Por Roger de Souza, presidente da Associação Municipal dos Servidores Independentes de Paulínia (AMSIP)A greve realizada nesta terça-feira, 11 de novembro, não deixou dúvidas: o Sindicato dos Servidores Municipais perdeu a conexão com a base. Não falo isso com satisfação, mas com a seriedade de quem acompanha há anos o movimento sindical na cidade e entende que representatividade não se sustenta em discursos vazios, nem em mobilizações articuladas por interesses partidários.

Reunir cerca de 100 pessoas em um município com milhares de servidores não é mobilização, é alerta. Alerta de que o caminho escolhido pela atual diretoria do sindicato não dialoga com a realidade dos profissionais que deveriam ser representados. Quando o ato depende de articulações partidárias, neste caso de representantes ligados ao PCdoB e ao PT, e mesmo assim não consegue mobilizar a categoria, o problema deixa de ser circunstancial e se torna estrutural.

O servidor de Paulínia amadureceu. Ele entende o impacto fiscal de suas reivindicações, a complexidade do PCCV, a importância de políticas públicas sustentáveis. Ele não quer ser massa de manobra, não quer servir a projetos eleitorais, não quer entrar em greves improvisadas, convocadas sem debate transparente e sem estratégia.
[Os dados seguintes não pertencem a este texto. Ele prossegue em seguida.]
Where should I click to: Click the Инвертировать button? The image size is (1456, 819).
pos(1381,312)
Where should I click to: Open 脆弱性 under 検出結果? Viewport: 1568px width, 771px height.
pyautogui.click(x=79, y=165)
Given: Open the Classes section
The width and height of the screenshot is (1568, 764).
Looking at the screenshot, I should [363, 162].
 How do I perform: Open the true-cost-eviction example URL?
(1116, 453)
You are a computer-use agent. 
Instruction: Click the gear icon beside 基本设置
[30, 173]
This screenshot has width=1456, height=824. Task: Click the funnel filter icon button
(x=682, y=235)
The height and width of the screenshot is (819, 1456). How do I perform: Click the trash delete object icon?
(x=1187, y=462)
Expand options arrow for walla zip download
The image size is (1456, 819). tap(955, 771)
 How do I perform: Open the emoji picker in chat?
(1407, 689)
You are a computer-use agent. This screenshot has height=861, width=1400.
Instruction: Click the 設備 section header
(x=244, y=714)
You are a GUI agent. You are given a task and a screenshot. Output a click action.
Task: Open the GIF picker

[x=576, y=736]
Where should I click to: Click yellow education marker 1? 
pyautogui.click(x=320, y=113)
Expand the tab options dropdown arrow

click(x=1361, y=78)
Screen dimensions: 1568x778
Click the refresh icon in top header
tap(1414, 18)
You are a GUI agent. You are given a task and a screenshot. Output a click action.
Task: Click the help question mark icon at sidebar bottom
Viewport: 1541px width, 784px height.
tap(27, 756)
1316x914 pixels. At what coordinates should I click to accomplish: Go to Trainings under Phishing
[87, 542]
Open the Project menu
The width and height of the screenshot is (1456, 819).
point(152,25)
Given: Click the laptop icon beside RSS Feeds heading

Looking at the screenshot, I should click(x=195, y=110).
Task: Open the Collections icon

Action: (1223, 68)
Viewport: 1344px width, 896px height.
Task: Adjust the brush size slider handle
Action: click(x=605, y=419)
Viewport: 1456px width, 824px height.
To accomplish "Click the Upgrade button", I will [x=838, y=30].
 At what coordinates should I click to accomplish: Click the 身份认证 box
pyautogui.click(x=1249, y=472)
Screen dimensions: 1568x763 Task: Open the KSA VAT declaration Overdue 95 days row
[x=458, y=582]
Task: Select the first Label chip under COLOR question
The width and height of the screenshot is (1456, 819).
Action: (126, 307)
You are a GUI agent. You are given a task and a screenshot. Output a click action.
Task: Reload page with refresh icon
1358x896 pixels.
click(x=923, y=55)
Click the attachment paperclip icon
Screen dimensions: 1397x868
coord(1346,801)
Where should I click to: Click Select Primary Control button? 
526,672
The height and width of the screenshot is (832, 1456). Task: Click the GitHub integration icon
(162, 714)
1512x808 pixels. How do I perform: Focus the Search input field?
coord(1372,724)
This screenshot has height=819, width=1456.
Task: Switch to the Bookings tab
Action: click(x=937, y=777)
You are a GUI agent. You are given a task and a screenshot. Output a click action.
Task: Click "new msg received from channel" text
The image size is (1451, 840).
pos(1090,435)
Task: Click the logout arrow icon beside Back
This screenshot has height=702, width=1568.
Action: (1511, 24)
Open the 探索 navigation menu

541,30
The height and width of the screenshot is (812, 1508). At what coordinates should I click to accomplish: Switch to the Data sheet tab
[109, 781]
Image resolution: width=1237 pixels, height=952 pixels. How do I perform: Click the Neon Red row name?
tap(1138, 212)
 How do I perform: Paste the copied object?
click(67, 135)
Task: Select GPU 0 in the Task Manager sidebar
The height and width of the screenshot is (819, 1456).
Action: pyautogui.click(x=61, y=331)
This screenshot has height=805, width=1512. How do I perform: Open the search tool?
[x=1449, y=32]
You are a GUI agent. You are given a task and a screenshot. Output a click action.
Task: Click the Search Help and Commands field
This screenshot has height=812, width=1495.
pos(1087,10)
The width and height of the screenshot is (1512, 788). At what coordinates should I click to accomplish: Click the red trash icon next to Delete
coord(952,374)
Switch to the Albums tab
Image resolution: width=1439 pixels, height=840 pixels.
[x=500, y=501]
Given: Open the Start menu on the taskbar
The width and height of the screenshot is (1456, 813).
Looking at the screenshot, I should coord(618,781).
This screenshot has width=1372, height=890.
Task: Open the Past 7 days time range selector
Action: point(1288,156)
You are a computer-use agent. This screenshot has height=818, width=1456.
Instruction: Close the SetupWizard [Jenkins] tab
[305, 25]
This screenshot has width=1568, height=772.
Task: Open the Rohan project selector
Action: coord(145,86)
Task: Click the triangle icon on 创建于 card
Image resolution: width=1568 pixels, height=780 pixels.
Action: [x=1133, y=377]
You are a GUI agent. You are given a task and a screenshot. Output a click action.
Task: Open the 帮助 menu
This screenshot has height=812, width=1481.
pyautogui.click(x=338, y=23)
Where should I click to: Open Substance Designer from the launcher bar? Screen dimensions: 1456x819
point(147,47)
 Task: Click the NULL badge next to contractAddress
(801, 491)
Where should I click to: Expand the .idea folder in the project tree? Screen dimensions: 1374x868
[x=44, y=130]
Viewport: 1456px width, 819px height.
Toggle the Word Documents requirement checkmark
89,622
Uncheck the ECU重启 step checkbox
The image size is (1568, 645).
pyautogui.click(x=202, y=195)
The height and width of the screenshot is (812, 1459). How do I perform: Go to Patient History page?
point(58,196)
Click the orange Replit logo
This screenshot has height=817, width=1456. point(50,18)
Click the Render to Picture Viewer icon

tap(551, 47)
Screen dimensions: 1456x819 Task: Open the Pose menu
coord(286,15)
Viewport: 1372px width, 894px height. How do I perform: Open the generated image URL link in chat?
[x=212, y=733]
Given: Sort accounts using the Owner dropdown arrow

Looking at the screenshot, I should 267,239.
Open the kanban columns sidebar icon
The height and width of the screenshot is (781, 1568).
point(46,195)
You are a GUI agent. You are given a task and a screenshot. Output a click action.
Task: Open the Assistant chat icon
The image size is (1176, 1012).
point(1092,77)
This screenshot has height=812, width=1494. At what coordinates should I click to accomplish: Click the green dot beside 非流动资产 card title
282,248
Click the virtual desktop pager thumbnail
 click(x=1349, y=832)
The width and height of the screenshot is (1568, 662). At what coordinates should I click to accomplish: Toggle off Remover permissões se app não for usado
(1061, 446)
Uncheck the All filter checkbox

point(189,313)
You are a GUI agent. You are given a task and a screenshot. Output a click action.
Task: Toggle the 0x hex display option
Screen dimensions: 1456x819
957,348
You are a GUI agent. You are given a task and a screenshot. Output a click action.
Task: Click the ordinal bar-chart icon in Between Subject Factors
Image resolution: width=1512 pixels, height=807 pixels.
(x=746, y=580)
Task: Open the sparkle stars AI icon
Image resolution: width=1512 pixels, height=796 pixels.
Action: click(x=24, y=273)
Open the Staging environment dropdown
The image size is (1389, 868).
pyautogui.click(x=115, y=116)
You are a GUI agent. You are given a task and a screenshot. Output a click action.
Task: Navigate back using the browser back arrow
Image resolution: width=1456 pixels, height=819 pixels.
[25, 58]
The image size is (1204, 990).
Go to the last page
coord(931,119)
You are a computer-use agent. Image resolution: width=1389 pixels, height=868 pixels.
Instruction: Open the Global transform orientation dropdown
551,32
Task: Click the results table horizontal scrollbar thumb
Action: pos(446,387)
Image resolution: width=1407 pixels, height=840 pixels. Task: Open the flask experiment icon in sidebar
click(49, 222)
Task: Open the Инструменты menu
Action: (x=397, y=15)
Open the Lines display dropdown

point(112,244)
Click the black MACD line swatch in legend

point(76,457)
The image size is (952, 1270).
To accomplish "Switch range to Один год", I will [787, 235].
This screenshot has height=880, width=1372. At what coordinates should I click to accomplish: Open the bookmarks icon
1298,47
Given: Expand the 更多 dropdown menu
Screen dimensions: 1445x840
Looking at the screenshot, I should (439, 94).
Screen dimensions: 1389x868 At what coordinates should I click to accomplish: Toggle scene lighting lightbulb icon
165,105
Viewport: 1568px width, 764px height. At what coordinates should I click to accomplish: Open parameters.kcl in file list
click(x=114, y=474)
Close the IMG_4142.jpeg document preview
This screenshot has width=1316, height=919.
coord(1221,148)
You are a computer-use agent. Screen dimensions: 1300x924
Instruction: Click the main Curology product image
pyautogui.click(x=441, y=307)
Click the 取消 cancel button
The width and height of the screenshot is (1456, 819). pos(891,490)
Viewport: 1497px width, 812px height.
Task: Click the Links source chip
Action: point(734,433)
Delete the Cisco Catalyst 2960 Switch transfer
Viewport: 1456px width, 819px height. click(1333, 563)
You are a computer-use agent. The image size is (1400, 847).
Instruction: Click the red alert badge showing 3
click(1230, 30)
O que vimos na paralisação foi mais um capítulo do desgaste acumulado: eleições sindicais sem concorrência, falta de diálogo com o poder público, ausência de prestação de contas e um distanciamento crescente entre o discurso da diretoria e as demandas reais da categoria. O sindicato fala sozinho porque insiste em ignorar quem deveria ouvir.

Defender direitos exige firmeza, mas também exige maturidade. Não se constrói avanço com gritos isolados, nem se conquista respeito com atos simbólicos que não representam a maioria. Negociar não é submissão, é responsabilidade. Escutar não é fraqueza, é liderança. E entender a realidade fiscal do município não é traição ao servidor, é compromisso com o futuro da cidade.

Alguns preferem alimentar o conflito. Eu prefiro construir pontes. O servidor merece transparência, debate e representatividade verdadeira. Merece ser ouvido de verdade, não apenas convocado quando interessa. Merece participação, não imposição. Merece um sindicato que o represente, não que fale em seu nome enquanto a base permanece silenciosa.

A greve mostrou o que muitos já sabiam, mas poucos diziam: a categoria não avaliza mais esse tipo de mobilização. O silêncio da maioria foi mais eloquente do que qualquer discurso inflamado. O servidor quer resultados, não retórica. Quer equilíbrio, não radicalização. Quer clareza, não manipulação.

Quem não compreender essa mudança vai continuar falando para o vento. Paulínia mudou, o servidor mudou, e o sindicalismo também precisa mudar. Representação não se impõe, se conquista. E está cada vez mais claro que esse é o desafio que se impõe daqui para frente.

 

As opiniões desta coluna são de responsabilidade exclusiva do autor, não refletindo necessariamente a posição deste jornal.